Illustration: Damage results in an ITN model. (Source: Thesis)

Studies have shown that focal lesions centered on each domain lead to unusually severe recognition of that domain, while there are also minor but significant deficiencies in other domains. For such lesions, defects in all domains are significant (all Ps

Partial but not all, damage to non-preferred areas due to focal lesions may be due to imperfect or non-circular topographically functional tissue. Importantly, these more dispersed effects of lesions suggest that functional tissue, while highly specialized, is not strictly modular; damage to those units that claim to be part of a given module (e.g., for facial recognition) still affects object recognition (albeit to a weaker degree).

"There is some residual damage to other areas," Blauch said. "It's small compared to preferred domains, but it shows us that the specialization in these networks can be strong, but it's also a bit mixed." Combined with the general principles adopted by the entire system, this means that it may be considered a system with internal specialization, rather than a collection of independent modules."

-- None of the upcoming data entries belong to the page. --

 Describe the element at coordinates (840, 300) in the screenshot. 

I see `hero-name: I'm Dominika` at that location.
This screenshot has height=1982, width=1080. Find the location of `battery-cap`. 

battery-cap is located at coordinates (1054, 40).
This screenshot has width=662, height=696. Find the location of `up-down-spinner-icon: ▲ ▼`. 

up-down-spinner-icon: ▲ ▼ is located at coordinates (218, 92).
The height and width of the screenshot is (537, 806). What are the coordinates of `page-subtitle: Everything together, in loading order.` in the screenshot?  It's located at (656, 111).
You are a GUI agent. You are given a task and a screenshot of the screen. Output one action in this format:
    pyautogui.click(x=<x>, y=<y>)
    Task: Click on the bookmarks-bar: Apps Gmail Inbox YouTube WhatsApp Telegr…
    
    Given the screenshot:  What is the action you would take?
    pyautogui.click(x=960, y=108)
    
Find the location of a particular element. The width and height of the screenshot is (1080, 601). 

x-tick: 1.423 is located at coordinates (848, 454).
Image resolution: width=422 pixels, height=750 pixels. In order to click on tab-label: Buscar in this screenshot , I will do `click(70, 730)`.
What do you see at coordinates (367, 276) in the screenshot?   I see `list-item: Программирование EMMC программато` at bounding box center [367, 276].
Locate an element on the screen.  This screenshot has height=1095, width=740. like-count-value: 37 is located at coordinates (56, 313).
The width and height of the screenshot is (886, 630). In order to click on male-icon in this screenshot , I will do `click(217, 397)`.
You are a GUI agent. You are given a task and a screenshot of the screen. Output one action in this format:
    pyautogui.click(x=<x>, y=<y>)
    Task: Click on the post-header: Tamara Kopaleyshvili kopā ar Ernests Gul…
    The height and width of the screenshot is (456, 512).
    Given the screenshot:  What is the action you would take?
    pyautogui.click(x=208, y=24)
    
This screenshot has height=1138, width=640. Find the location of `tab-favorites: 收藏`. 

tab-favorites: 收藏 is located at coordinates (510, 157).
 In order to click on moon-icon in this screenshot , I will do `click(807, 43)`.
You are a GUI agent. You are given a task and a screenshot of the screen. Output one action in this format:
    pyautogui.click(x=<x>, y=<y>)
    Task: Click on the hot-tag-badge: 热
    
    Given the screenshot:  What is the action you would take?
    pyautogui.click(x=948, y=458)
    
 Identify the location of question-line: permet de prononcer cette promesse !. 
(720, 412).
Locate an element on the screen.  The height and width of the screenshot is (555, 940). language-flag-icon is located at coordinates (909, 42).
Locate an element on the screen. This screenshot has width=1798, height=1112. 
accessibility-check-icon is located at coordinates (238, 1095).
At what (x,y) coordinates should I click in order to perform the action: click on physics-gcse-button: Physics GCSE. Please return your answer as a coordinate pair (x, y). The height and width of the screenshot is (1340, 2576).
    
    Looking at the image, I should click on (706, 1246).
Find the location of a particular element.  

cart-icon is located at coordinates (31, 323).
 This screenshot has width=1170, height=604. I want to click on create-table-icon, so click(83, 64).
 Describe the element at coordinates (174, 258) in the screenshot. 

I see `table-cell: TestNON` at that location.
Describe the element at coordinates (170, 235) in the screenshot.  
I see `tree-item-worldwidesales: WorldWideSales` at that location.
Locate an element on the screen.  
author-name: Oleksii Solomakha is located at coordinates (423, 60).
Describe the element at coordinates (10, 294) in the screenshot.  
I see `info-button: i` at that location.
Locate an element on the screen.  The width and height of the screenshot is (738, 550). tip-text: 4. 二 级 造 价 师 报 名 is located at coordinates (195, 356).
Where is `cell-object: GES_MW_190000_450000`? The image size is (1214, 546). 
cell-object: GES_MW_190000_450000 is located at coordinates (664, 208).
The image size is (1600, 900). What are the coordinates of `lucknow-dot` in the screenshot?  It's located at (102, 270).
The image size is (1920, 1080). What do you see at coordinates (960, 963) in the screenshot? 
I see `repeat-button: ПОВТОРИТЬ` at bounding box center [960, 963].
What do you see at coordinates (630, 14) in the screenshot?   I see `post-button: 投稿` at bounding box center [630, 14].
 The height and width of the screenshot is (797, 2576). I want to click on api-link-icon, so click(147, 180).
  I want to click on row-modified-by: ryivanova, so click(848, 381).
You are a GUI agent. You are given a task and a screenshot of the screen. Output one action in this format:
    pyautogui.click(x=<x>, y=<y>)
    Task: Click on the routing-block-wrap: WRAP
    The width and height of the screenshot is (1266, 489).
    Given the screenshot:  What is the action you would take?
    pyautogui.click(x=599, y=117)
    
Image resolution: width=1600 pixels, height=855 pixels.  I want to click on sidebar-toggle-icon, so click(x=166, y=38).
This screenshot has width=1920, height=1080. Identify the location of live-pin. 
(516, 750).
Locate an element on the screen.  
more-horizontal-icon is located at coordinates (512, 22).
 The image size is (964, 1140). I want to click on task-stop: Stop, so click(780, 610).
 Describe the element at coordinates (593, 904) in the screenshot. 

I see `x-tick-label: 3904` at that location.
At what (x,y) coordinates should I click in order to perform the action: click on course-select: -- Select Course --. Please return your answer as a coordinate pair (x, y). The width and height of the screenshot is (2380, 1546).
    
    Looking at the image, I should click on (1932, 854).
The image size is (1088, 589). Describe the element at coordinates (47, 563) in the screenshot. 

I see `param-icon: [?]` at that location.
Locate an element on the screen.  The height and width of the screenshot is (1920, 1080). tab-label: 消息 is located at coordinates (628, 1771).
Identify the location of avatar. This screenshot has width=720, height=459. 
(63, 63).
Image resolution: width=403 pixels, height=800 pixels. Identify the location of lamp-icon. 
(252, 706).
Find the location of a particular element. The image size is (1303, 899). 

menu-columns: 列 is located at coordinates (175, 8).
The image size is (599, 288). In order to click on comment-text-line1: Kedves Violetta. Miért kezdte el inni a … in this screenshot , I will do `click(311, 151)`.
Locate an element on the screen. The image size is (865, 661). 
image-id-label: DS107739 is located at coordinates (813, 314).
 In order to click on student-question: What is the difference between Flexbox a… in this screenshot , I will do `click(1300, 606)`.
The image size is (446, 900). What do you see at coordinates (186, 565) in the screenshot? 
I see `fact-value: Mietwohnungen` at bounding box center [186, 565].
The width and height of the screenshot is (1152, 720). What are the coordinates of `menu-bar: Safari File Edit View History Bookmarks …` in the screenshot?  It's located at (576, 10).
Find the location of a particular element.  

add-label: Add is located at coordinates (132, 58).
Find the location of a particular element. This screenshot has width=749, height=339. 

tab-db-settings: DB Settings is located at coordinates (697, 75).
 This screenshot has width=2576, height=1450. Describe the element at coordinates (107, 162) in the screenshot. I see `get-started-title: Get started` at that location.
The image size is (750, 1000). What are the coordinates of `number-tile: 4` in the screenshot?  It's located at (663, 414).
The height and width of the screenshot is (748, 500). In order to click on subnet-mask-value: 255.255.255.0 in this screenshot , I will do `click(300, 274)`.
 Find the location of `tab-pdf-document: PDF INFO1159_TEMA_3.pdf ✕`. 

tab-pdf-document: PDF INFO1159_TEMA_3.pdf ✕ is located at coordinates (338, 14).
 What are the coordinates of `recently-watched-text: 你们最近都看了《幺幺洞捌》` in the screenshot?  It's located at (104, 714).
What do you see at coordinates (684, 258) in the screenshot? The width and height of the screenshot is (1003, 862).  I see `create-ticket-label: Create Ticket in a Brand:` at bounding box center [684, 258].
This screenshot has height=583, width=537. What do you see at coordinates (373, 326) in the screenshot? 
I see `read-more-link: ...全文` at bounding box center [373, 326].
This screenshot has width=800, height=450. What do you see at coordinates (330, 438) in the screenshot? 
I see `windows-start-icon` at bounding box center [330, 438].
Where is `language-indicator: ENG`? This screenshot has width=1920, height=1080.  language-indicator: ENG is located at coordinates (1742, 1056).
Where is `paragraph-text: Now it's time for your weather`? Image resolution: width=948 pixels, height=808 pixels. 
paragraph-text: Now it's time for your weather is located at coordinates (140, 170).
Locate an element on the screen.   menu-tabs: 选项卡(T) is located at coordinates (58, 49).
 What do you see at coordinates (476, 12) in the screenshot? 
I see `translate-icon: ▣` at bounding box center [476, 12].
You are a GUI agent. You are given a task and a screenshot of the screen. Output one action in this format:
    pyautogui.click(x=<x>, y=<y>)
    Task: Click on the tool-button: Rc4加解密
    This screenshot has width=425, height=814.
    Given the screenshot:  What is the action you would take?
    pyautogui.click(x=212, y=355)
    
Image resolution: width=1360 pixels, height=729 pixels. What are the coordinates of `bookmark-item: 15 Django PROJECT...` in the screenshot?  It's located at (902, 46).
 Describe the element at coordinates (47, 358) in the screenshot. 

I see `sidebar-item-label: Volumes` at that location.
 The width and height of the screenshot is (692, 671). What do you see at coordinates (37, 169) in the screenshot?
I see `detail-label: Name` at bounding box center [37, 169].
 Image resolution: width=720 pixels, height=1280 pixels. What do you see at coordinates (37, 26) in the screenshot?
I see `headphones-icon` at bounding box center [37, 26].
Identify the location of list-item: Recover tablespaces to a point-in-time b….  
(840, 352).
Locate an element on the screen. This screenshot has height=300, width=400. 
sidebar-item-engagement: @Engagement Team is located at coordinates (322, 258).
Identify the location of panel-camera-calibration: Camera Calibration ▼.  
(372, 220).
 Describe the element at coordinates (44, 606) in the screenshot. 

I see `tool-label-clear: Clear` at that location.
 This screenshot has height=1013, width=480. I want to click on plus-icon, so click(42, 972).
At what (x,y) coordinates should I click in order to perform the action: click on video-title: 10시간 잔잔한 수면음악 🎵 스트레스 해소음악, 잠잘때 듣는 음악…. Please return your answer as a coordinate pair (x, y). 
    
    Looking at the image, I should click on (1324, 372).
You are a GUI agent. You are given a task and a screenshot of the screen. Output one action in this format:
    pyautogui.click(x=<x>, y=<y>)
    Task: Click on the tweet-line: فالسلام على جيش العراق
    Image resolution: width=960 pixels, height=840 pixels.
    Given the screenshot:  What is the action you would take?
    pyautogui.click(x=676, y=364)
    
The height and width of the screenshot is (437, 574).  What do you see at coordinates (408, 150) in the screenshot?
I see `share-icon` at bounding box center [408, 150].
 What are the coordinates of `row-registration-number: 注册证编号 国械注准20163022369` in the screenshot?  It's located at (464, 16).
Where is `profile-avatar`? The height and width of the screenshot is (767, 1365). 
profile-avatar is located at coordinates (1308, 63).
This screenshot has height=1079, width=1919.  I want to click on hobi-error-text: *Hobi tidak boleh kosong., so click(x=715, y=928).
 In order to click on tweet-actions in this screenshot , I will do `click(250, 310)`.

A universal, flexible system may be more capable of recombining after injury, as we have seen in children, where visual function is essentially restored after impaired in infancy compared to adults with similar impairments.

Limitations and future directions

The current work only deals with the topographic organization of the high-level representation. Modeling topology organization in convolutional layers is a particular challenge for ITN frameworks. These architectures and other biologically plausible variants are an exciting opportunity to examine topographic organization from connection-based constraints.

Related to this, while the ITN has an advantage in interpreting hierarchical topographic organization due to the limitations of interregional space, it has not yet satisfactorily specifically explained some aspects of hierarchical representation transformations, increasing the invariance of 3D rotations. Future work urgently requires extending the ITN framework to more powerful computing architectures, training environments, and learning rules, rather than delegating this computing power to different encoders.

There are some differences between the ITN model and the overall representation space of primate IT. Comparing different ITN models in more detail to explain the effects of the IT cortex quantitatively and qualitatively is an exciting route for future research.

While the work improves biological plausibility with previous work, by combining routing constraints, separation of excitation and inhibition, and excitatory connections between regions, additional biological details may be important for the calculation and organization of the visual cortex. Future work may consider incorporating details.

The research work has important implications for cognitive neuroscience, providing a general description of the development of the field of topographic function specialization, and for computational neuroscience, by showing how well-known biological details can be incorporated into neural network models to explain empirical findings.